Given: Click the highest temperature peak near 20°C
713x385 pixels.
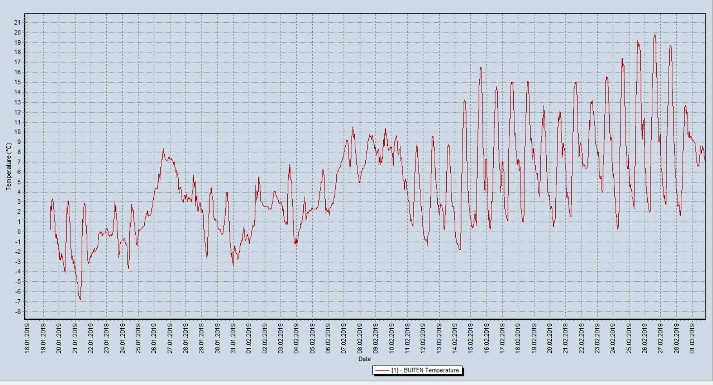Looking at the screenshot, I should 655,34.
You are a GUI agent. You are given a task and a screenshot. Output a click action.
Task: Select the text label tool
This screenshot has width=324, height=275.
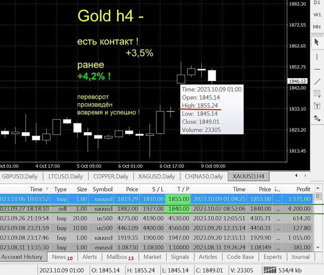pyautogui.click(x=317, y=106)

---

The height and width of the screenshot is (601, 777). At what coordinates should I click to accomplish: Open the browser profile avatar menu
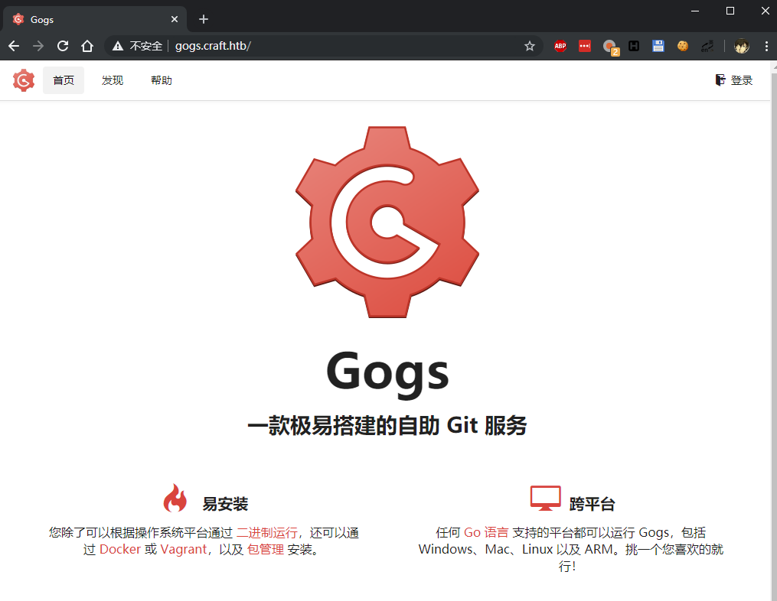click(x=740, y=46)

==

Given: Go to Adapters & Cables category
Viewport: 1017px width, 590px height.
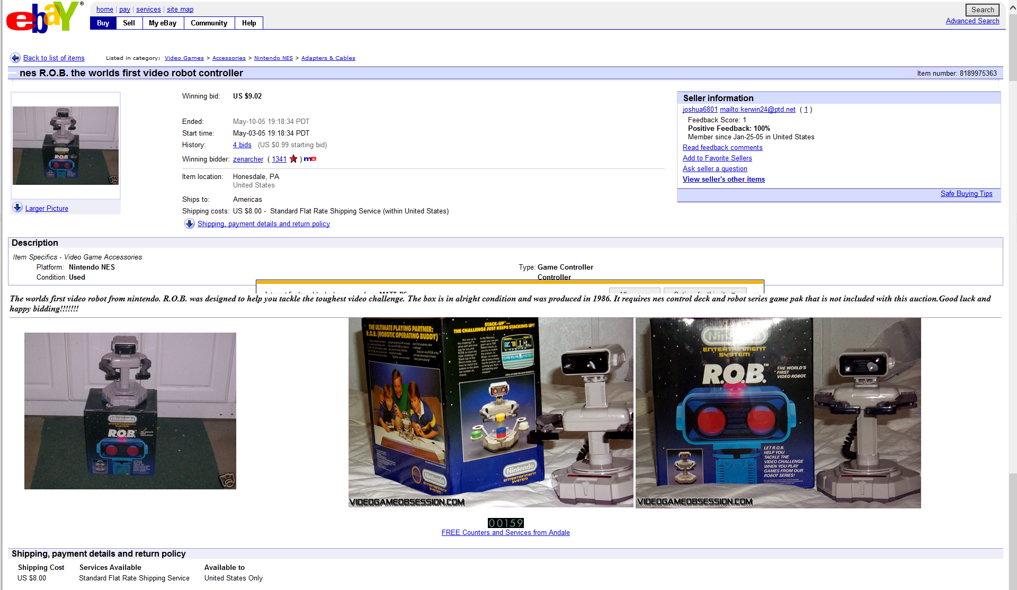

» **Problem statement**
Print the records word for word, from the line containing "You are a GUI" through the line containing "pyautogui.click(x=317, y=106)", both included. Leave the pictures out.

» **Answer for this exercise**
You are a GUI agent. You are given a task and a screenshot. Output a click action.
Task: Select the text label tool
This screenshot has width=324, height=275.
pyautogui.click(x=317, y=106)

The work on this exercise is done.